二章3話 北方遺跡群での考察
いくつかの施設をさらに見回った後、近くにあったベンチに座り、さきほど思いついた二つの事について考える。迷惑少女ホフナーのランクと遺跡の治外法権についてだ。まずはランクについてだ。
彼女はソロB級ということだが、これは俺と同じランクだ。そのことが少し気にかかった。なんというか、問題のある人にしては高いように感じられたからだ。
まず、ランクについて、ざっくりとおさらいしたい。ギルドが探索者に定めるランクはソロランクとパーティーランクがあり、文字通り、前者は個人を、後者はある程度継続的に活動しているパーティーの評価だ。パーティーは場合によってはある日の朝だけ結成して夜には解散というパターンもあるので、ある程度長く活動し、固定メンバーが決まっているパーティーが評価対象になるようだ。そしてその評価の基準は、魔獣に対する強さとか、探索能力とか、ギルドに対する貢献などで決まるらしい。
そして、ソロB級に関してだが、それがどのくらいなのか、俺を基準にして考えてみる。俺は一応、ギルドではニ十層をソロで到達したことになっている。クリスクでの探索者たちの活動領域や言動からして、おそらくこれはかなり凄い成果なのだと思う。

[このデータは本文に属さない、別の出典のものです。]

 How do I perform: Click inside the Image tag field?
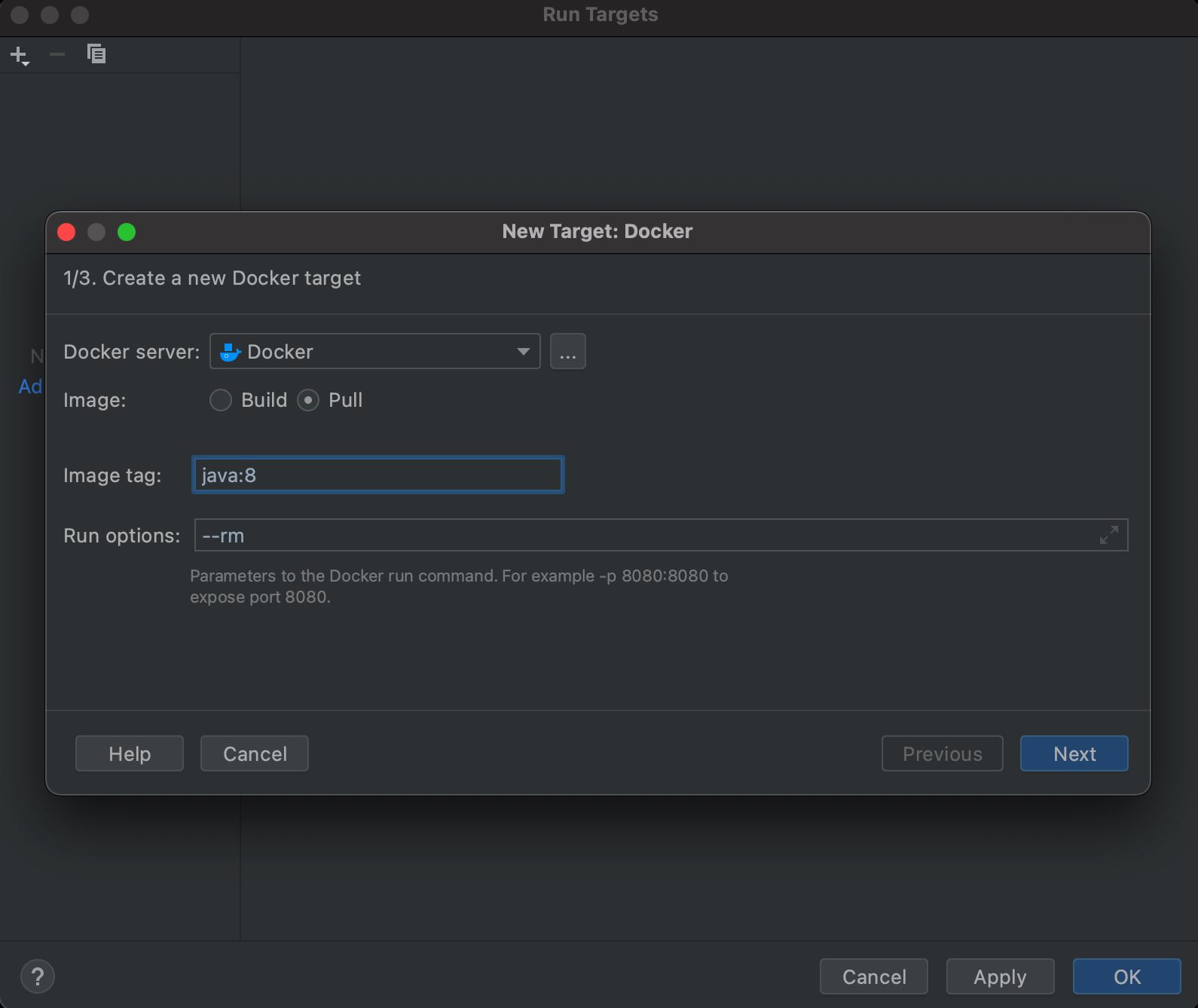pyautogui.click(x=377, y=475)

ただ、審査の際は戦闘に関しては極力誤魔化したので、魔獣に対する強さではあまり評価されていないと思うし、ギルドに対しても素材売却と情報提供以外では貢献できていないと思う。逆に言うと、おそらく、俺のBランクという評価は深層まで行けた(厳密に言うと深層由来のものをギルドに卸した)という事のウエイトが大きいのだろう。
ここで、あの迷惑少女ホフナーに関して考えてみる。彼女もソロB級だ。ギルドには対する貢献はあの振る舞いからしてマイナスと考えていいだろう。まあ、マイナスというのはあるか分からないので、ゼロという評価としよう。

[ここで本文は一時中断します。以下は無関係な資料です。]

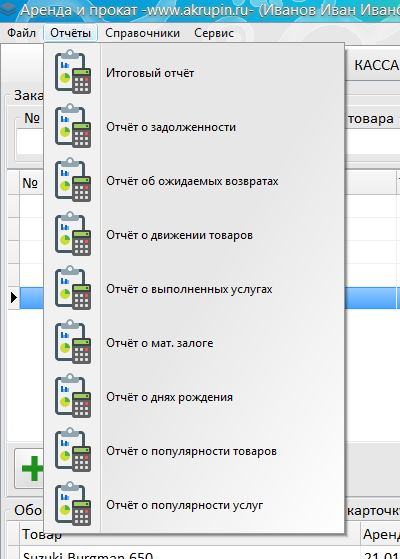Collapse the open Отчёты menu

click(70, 33)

勿論、あの振る舞いで実はギルドに陰ながら貢献しているという可能性も無いわけではないが、それだとするとベルガウ兄が漏らした言葉「手を焼いている」とか「追放処分になる」といった脅しは出てこないのではないかと思う。よって、ギルドからの評価はほぼゼロと考えていい。つまり彼女は探索能力と戦闘能力だけでソロB級になっていると考えらえれる。しかも、おそらくだが、評価のバランスや、ベルガウ兄の探索層が被らないという表現の仕方などからも考えると活動領域は中層以降だと思われる。
普通に化物だな。まず、ソロで探索者をしているやつはおかしい。ブーメラン発言だけど、俺は守りを固めて計画を立てて、まあまあ慎重に行動しているからそこまでおかしくない。けど対魔獣戦闘がメインで、しかも中層以降の危険な対象にソロで挑むというのは控えめに言ってぶっ飛んでいる。危険すぎる。あ、いや? 完全にソロと決めつけるのは早いか? パーティーを組んでいる可能性も……流石に無いか? やっぱりソロだよな。それに思い出したが、あの使い込んだ装備、魔獣との激しい戦闘の末ということならば納得感がある。

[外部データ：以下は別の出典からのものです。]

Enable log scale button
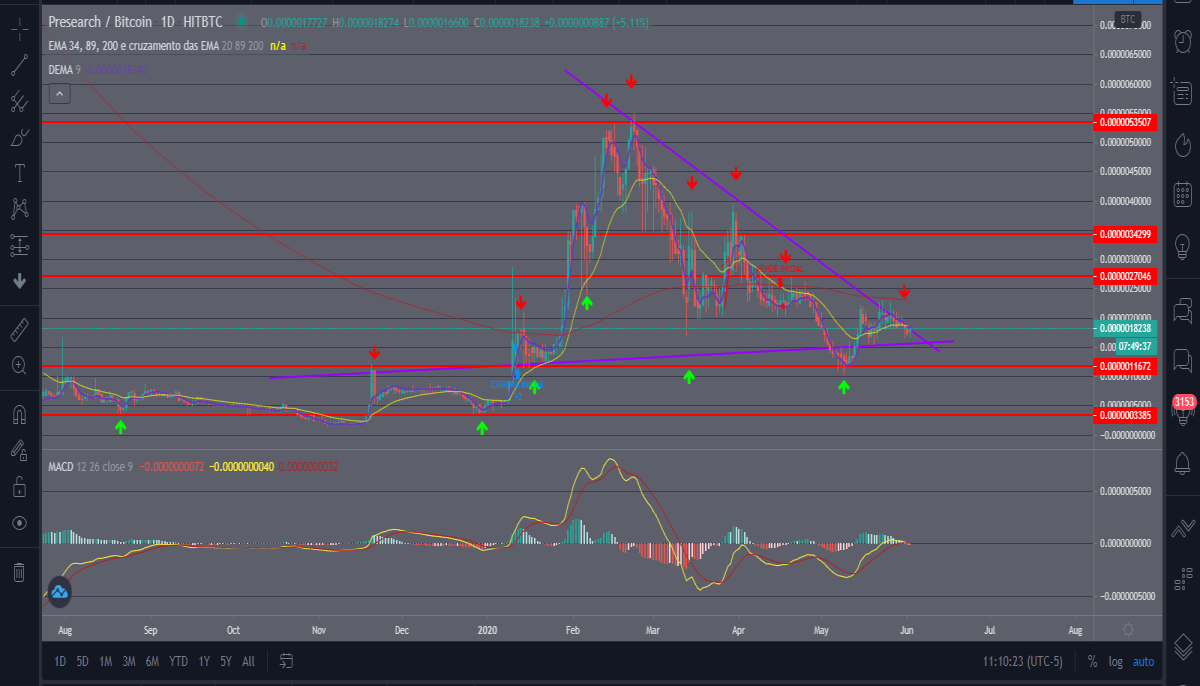This screenshot has height=686, width=1200. click(1116, 661)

つまりあの迷惑少女ホフナーはかなりの戦闘力を持った人間だと思われる。今更ながら、肝が冷える。そんなおっかない奴に俺は絡まれていたのか……いや、まあ、ベルガウ曰く、口だけでナイフは抜かないという話だが、それでも怖すぎる。
とりあえず、あの迷惑少女には会わないように気を付けよう。忘れられているだろうという話だが、それでもまた絡まれるかもしれない。もしもの事故――たとえば、あの迷惑少女が酒を煽っていて、そのタイミングで絡まれたりしたら、いつもより気が大きくなってナイフを抜くという事だってあるかもしれない。まあ、ユリアより幼そうにみえたあの少女が酒をそもそも飲むのかという疑問もあるが……いや、年齢とか関係なく、ああいった感じのタイプは酒を飲むか。いや、まあ兎に角、あの迷惑少女には気を付けよう。視界に入ったら気付かれないように離れる。これを意識したい。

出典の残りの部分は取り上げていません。